### [What you are asked to do]
Please return only the lines from the one holding "Given: Click the Acepto cookie button" through the one holding "Collapse the MA", exactly as they appear in the records below, both ends included.
*** Opening Material for this exercise ***
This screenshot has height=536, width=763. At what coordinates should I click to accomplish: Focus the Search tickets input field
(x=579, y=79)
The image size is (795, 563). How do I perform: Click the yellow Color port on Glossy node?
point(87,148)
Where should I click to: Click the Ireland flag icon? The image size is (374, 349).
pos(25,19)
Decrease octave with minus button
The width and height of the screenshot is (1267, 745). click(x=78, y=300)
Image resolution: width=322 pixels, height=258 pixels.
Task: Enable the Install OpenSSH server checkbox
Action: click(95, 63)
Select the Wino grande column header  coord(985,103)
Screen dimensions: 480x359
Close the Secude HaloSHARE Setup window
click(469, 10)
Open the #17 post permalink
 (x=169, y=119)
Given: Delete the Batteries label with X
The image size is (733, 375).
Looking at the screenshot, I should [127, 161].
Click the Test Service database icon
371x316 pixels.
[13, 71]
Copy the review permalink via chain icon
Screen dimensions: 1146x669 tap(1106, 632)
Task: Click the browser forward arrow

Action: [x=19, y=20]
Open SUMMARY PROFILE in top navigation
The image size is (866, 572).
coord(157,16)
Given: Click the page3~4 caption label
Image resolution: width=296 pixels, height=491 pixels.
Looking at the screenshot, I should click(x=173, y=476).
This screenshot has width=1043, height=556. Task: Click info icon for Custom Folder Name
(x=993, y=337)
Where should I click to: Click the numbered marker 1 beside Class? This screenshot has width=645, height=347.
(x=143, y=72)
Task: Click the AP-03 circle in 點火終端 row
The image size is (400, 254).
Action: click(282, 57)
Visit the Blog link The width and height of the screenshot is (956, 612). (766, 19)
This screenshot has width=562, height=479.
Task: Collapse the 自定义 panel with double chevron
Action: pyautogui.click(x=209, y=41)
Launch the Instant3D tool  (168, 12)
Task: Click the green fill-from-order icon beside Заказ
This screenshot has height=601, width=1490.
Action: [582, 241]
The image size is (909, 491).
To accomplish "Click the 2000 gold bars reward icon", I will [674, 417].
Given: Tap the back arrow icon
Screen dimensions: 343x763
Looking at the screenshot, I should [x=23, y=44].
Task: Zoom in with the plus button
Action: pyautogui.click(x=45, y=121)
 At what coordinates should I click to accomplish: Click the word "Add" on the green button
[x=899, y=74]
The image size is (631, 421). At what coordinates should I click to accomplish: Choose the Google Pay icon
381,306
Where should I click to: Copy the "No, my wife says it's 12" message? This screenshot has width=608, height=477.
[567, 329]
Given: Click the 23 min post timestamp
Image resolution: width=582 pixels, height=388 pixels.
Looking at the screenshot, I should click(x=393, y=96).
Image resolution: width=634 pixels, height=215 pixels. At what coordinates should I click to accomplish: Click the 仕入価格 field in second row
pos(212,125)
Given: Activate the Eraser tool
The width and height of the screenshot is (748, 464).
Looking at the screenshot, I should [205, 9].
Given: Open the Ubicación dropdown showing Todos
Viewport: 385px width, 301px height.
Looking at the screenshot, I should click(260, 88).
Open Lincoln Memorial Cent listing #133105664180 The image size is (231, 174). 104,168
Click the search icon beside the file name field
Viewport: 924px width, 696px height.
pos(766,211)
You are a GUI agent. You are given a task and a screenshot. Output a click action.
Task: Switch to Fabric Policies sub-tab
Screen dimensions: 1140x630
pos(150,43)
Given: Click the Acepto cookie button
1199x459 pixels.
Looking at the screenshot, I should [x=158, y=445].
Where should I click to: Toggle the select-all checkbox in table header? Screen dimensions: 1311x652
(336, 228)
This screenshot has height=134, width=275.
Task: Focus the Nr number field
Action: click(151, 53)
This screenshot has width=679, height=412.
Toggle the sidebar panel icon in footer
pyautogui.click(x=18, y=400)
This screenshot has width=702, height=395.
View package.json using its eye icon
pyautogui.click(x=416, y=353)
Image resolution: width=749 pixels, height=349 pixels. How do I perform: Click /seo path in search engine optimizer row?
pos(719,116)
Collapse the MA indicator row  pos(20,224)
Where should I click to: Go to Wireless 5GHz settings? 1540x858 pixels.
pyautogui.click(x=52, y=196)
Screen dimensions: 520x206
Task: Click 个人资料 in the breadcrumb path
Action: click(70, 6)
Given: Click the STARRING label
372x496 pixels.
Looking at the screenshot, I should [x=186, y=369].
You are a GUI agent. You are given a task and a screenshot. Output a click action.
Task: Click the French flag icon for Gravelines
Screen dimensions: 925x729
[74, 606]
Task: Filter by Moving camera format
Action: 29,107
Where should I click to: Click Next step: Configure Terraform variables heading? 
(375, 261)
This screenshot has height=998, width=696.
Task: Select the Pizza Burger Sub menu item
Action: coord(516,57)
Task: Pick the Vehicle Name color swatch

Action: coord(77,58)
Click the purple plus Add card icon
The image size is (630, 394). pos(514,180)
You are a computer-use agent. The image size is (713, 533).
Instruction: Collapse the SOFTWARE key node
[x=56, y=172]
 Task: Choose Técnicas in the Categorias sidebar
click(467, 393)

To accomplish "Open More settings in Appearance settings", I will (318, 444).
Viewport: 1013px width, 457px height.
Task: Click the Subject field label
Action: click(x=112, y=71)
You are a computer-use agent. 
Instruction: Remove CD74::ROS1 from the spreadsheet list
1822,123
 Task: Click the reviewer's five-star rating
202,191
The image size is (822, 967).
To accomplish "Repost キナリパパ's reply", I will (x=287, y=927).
*** Closing Material for this exercise ***
### [Task output]
Given: Click the Acepto cookie button
1199x459 pixels.
Looking at the screenshot, I should [x=158, y=445].
Where should I click to: Toggle the select-all checkbox in table header? Screen dimensions: 1311x652
(336, 228)
This screenshot has height=134, width=275.
Task: Focus the Nr number field
Action: click(151, 53)
This screenshot has width=679, height=412.
Toggle the sidebar panel icon in footer
pyautogui.click(x=18, y=400)
This screenshot has width=702, height=395.
View package.json using its eye icon
pyautogui.click(x=416, y=353)
Image resolution: width=749 pixels, height=349 pixels. How do I perform: Click /seo path in search engine optimizer row?
pos(719,116)
Collapse the MA indicator row  pos(20,224)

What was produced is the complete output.